Entre retours très attendus, nouveaux visages et surprises de taille, la 78e édition du Festival de Cannes promet une sélection aussi dense qu’éclectique, du 13 au 24 mai.
Une compétition marquée par la diversité et le renouveau
Cette année, le comité de sélection a examiné près de 3 000 films, venus de 156 pays, et n’en a retenu que 22 pour la compétition officielle. Parmi eux, des cinéastes confirmés et des figures montantes du cinéma mondial. Le ton est donné dès l’ouverture avec Partir un jour, premier long-métrage d’Amélie Bonnin, qui devient la première réalisatrice débutante à ouvrir le festival.
Côté international, The History of Sound d’Oliver Hermanus, avec Josh O’Connor et Paul Mescal, suscite une vive attente : une romance entre deux hommes durant la Première Guerre mondiale, inspirée d’une nouvelle de Ben Shattuck. Le Norvégien Joachim Trier retrouve Renate Reinsve dans Sentimental Value, un drame familial avec Elle Fanning et Stellan Skarsgård. Wes Anderson revient avec The Phoenician Scheme, où Benicio Del Toro incarne un certain Zsa-Zsa Korda dans ce qui s’annonce comme un nouveau feu d’artifice visuel.
Du côté des surprises, Scarlett Johansson passe derrière la caméra avec Eleanor the Great (Un Certain Regard), l’histoire d’une amitié improbable entre une nonagénaire et une jeune étudiante, incarnées par June Squibb et une jeune révélation. Même trajectoire pour Harris Dickinson, dont le premier film Urchin (Un Certain Regard) suit un sans-abri londonien en quête de rédemption.
Les Italiens en force, la France engagée, et l’inattendu Ari Aster
L’Italie sera largement représentée, avec Fuori de Mario Martone en compétition, centré sur l’écrivaine Goliarda Sapienza, incarnée par Valeria Golino. Dans la section Un Certain Regard, le western Testa o Croce? d’Alessio Rigo de Righi et Matteo Zoppis, avec Alessandro Borghi et Nadia Tereszkiewicz, retrace le parcours de Buffalo Bill sur les terres italiennes. Enfin, Le città di pianura de Francesco Sossai promet une échappée mélancolique sur les routes de la Vénétie.

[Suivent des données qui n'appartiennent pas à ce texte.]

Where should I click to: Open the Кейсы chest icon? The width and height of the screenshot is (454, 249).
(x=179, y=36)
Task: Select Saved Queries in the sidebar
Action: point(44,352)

Du côté français, Alpha de Julia Ducournau (Palme d’or 2021 pour Titane) se déroule dans un New York des années 1980 ravagé par l’épidémie de sida, vu à travers les yeux d’une enfant. Rebecca Zlotowski présentera Vie Privée hors compétition, tandis que Nouvelle Vague de Richard Linklater, un film méta sur le tournage de À bout de souffle, célèbre les racines de la modernité cinématographique.
Autre événement très commenté : Eddington, le nouveau long-métrage d’Ari Aster, avec Joaquin Phoenix en shérif étrange dans un western décalé au cœur du Nouveau-Mexique. Et dans une surprise presque clandestine, In Simple Accident du cinéaste iranien Jafar Panahi, toujours sous le coup de restrictions, sera lui aussi en compétition.
Avec cette 78e édition, le Festival de Cannes confirme sa mission de mettre en lumière la création mondiale sous toutes ses formes : expérimentale, politique, spectaculaire ou intime. La Croisette s’annonce plus cinéphile que jamais.